Numbers in Chinese Writing: Arabic Digits, Suzhou Numerals, Financial Numerals
The reader can recognize the major number-writing systems encountered in modern and historical Chinese contexts.
Core examples: 一二三, 壹贰叁, 〇, 两/二, 2026年5月23日, ¥88.00, 苏州码子.
Chinese number literacy is not just arithmetic
If you can count in Mandarin, you can say 一, 二, 三. That is useful, but it is not enough for real reading.

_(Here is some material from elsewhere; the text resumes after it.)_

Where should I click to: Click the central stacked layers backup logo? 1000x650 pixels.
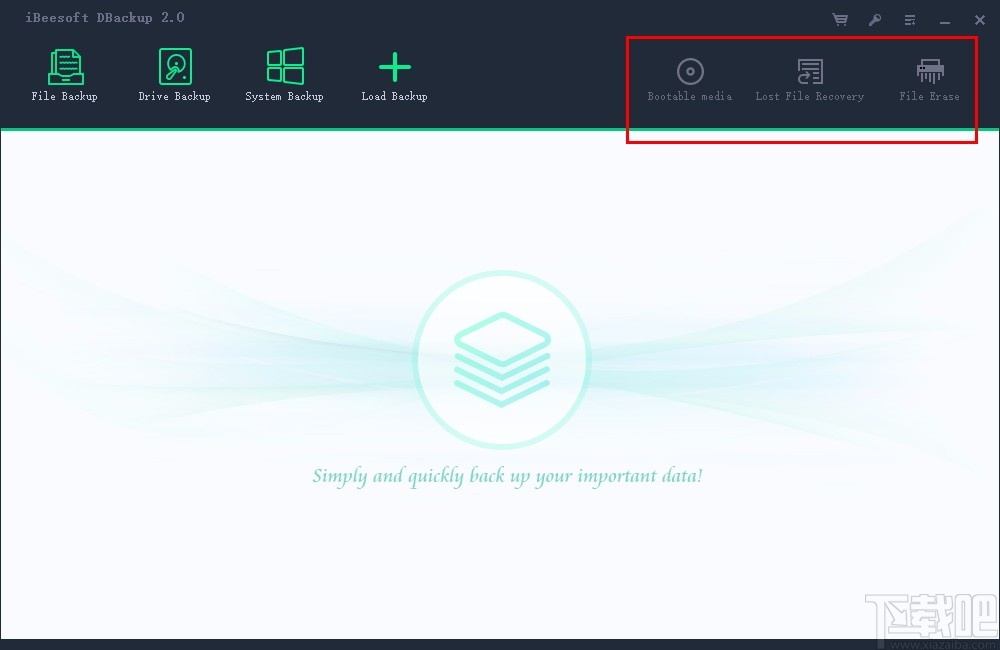[503, 358]
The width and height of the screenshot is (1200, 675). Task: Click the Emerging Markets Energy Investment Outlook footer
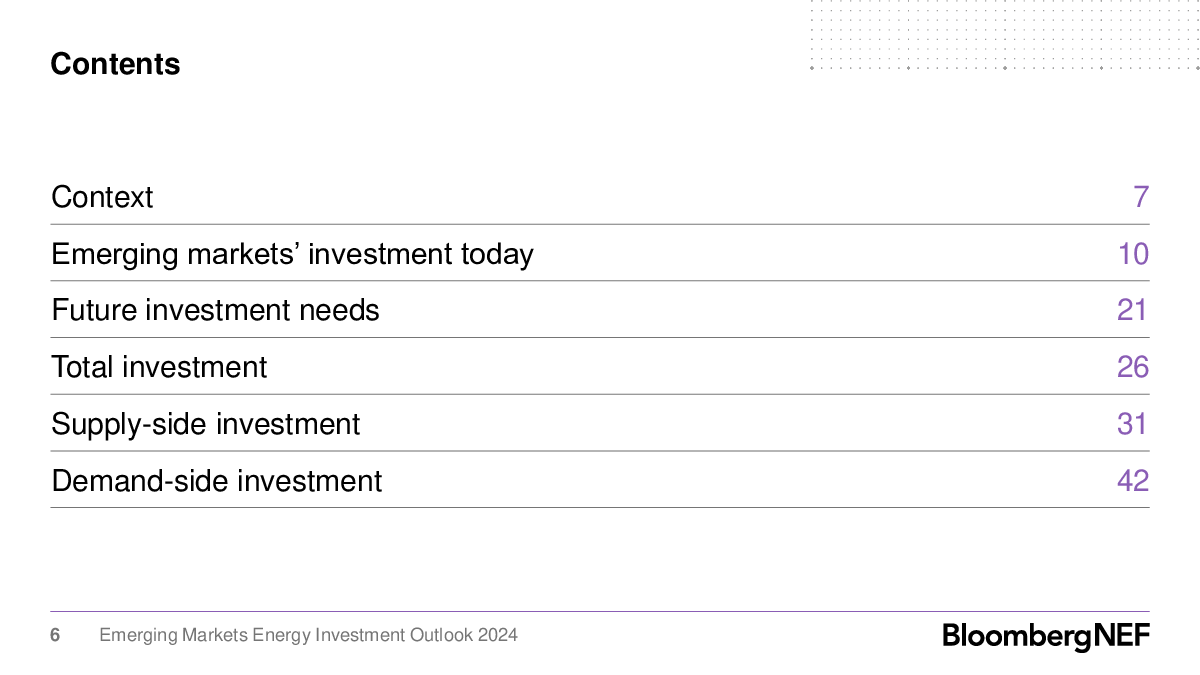coord(308,635)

In Chinese writing, numbers appear in several systems:
Arabic digits: 1, 2, 3, 2026, ¥88.00
Ordinary Chinese: 一, 二, 三, 十, 百, 千, 万, 亿
Formal financial: 壹, 贰, 叁, 拾, 佰, 仟, 萬/万, 億/亿
Suzhou numerals: 〡, 〢, 〣, 〤, 〥, 〦, 〧, 〨, 〩
These are not decorative variants. They belong to different contexts.
A date in a news article may use Arabic digits. A holiday name may use Chinese numerals. A receipt may mix Arabic prices with Chinese unit words. A contract may require uppercase financial numerals. An old market tag, shop ledger, or historical document may use Suzhou numerals. A formal amount may write both small-form digits and uppercase Chinese side by side.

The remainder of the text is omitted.